Mine closure and the funding thereof has for years been a battleground between mining companies, environmentalists and government. The recently revised National Environmental Mining Act attempts to redress some of these challenges, but it will have significant implications for mining companies.


The Department of Mineral Resources (DMR) recently completed an extensive legislative review that resulted in the ‘carving out’ of environmental authorisation legislation from the Mineral and Petroleum Resources Development Act (MPRDA) into the National Environmental Management Act (NEMA). The amended NEMA was effective from 20 November 2015 and will be administered by the DMR.

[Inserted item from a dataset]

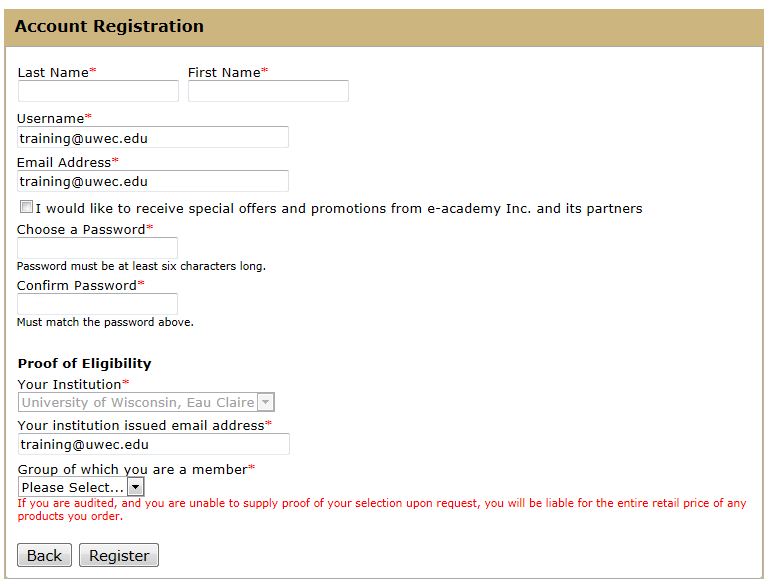Enable special offers and promotions checkbox
772x584 pixels.
tap(26, 208)
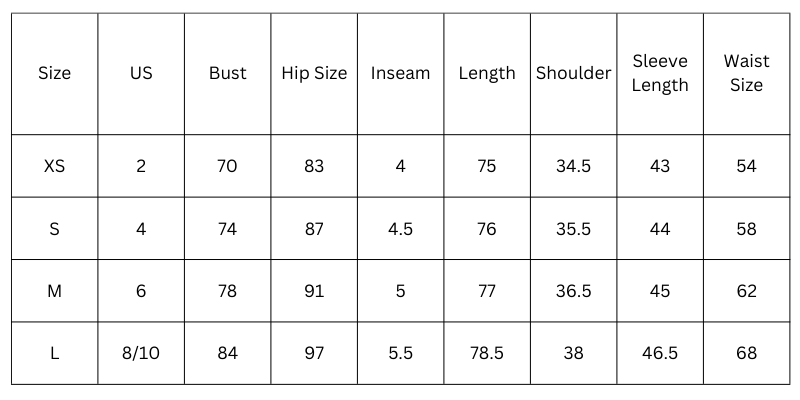Click the M size row label

coord(54,291)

Amendments to NEMA will radically change how mining companies provide for, calculate and report on their mining rehabilitation liabilities. According to Kate Swart, an associate at Clyde & Co and a specialist in insurance and environmental law, the key changes centre on how and when mine rehabilitation is carried out as well as on the calculation of and provision for rehabilitation costs.

Traditional methods to fund rehabilitation costs included bank guarantees, guarantees issued by an insurer, depositing funds with the DMR or a setting up a trust fund. “The complexities introduced by NEMA will force a change in the way in which mines approach the funding of their rehabilitation liabilities,” says Andrew Rumbelow, institutional segment head at Sanlam Investments.

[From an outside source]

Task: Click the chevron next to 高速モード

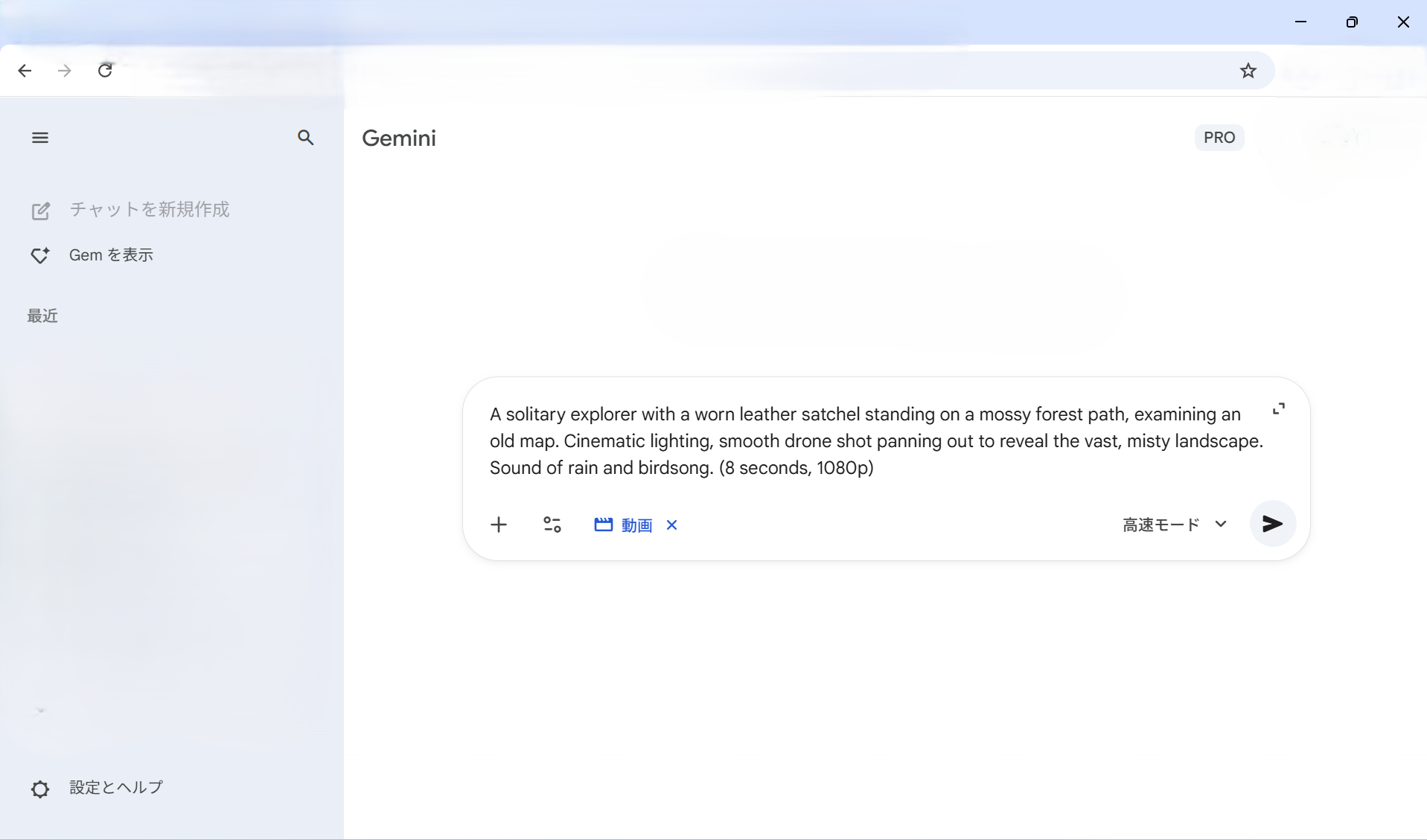Action: pos(1221,525)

Rumbelow suggests that mining houses will have to partner with specialists in mining rehabilitation, structured finance solutions and investments in order to meet the open-ended financial liabilities proposed by NEMA.

NEMA has introduced several new challenges, compounded by ambiguous wording around the post-closure (latent) liability guarantee, which will present some challenges for the issuer of the guarantee:
• Limited funding opportunities: New wording suggests that the investable universe for trusts is now more restrictive than in the past, and the use of trusts as a funding mechanism is limited to the post-closure (latent) liability portion only;
• Intricate, more detailed calculations: Because the description of the liability is now much broader and includes 10 years post-closure (future) costs, attempting to calculate the quantum of the ‘guarantee’ at the onset will be extremely challenging. Not only will experts need to be brought in for this calculation, but auditors will also need to check the process for accuracy. This suggests that the overall costs of the liability that they have to explicitly provide for are likely to be materially higher. This in itself carries a whole set of unique challenges;
• Of greatest concern is that the trust fund can only be used for post-closure funding. Funds in the trust can therefore only be utilised once the final rehabilitation and closure plans have been carried out. “The trust fund is there to sort out latent defects, or latent environmental liability and treatment of water only – and that is a major change,” says Swart.

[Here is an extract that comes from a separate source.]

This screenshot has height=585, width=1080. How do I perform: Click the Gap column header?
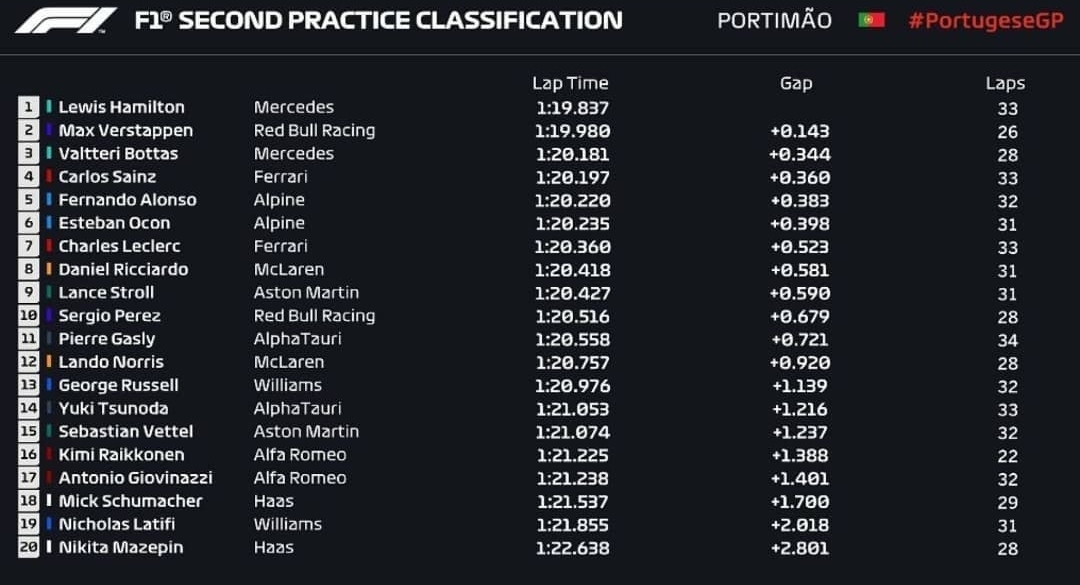[x=796, y=83]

Mines that set up trusts under the previous regulation are in limbo because it is not clear whether they can continue using these structures or if funds need to be pulled out of the trust and redistributed elsewhere. If the latter applies, the question remains whether the surplus capital in those trusts can be withdrawn without incurring tax penalties. It is also not clear whether the new trust structures qualify for relaxations in term of section 37A of the Income Tax Act.

“There is also some ambiguity on the tax benefits for contributions to guarantee funds too – we are not sure how these will be addressed nor whether any amendments to the taxation legislation is proposed,” said EY tax expert, Tricha Icharam.